During the Second World War, Kean worked as a machinist or metallurgist at various tool-and-die plants in the Toronto area. After the war, he enjoyed local renown as a trainer and photographer of horses. He contributed text and photographs to an American sporting journal, The Chronicle of the Horse (1948–58), and launched a short-lived equestrian magazine called Hoof Prints (1949). Kean remained active as a photographer until his death on 11 January 1961 at the age of 78.

==Selected filmography==
Kean's 1914–1927 film productions were shot on 35mm black & white nitrate film stock; most of them have not survived. The titles of several films listed below are linked to their archival descriptions or other information. For more about the films he made for the BC government, see the entry on the British Columbia Patriotic and Educational Picture Service.

- [Dominion Day, Lillooet] (1914 [or 1915]). Footage of Dominion Day races and rodeo events on the main street of Lillooet, BC. A two-minute segment is extant and viewable online.
- [Range Days at Vancouver Exhibition; Kelowna stampede; Armstrong Agricultural Fair; Duck Creek ranch; Okanagan apple, peach, and pear harvest.] (1914) Two-reel assembly of topical shorts shot in September 1914. Lost.
- The BC Animated Review (1914). Newsreel compilation showing Vancouver events. Lost.
- Wild Animal Life in British Columbia (1915-19). A compilation of wildlife footage, initially shot in early 1915. Later expanded with further footage shot in 1916-19, it was purchased by the BC Game Conservation Board in 1919. Lost.
- British Columbia for the Empire (1916). Feature-length compilation of documentary shorts showing BC military units departing for service in the First World War. Lost.
- The North British-Columbians, "Warden's Warriors," 102'nd Battalion C.E.F., Historic Departure (1916) The battalion is shown on parade at Comox, BC, and departing for Vancouver. Extant.
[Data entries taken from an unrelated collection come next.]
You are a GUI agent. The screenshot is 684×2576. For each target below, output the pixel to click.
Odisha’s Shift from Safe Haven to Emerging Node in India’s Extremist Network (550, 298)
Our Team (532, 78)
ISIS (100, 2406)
- Canadian Engineers at Work (1916). A recruiting film showing the training and activities of recruits in the Sixth Field Company, Canadian Engineers, at their base in North Vancouver. Lost.
- Whaling: British Columbia's Least Known and Most Romantic Industry (1916–19). Documentary filmed on the BC coast. Extant; viewable online via Library and Archives Canada's YouTube page.
- Told in the Hills (1917). Docudrama filmed at rodeos in Princeton and Penticton, BC. Lost.
- The Adventures of Count E. Z. Kisser (1917). Comedy short filmed in Vancouver. Lost.
- Profits from Oysters, AKA Oyster Cultivation in British Columbia (1920). PEPS short about the oyster industry, highlighting its employment of South Asian labourers; used as political propaganda in the 1920 BC provincial election. Lost.
- Fiftieth Anniversary of Fort Macleod, Alberta (1924). Twenty-minute film recording the anniversary celebrations, parade, and rodeo. Shot during local filming for Policing the Plains (below). Extant; viewable online.
- [Banff winter carnival] (1925). Shot in Banff, Alberta, during local filming for Policing the Plains. Lost.
- Policing the Plains (1927). Feature film about the history of the Royal Northwest Mounted Police, based on the book of the same name by Rev. R. G. MacBeth. Filmed in BC, Alberta, Saskatchewan and Ontario, April 1924–September 1927. Lost.
- Fox Hunting in Canada (1949). A 16 mm short showing the activities of the Toronto-North York Hunt. Extant.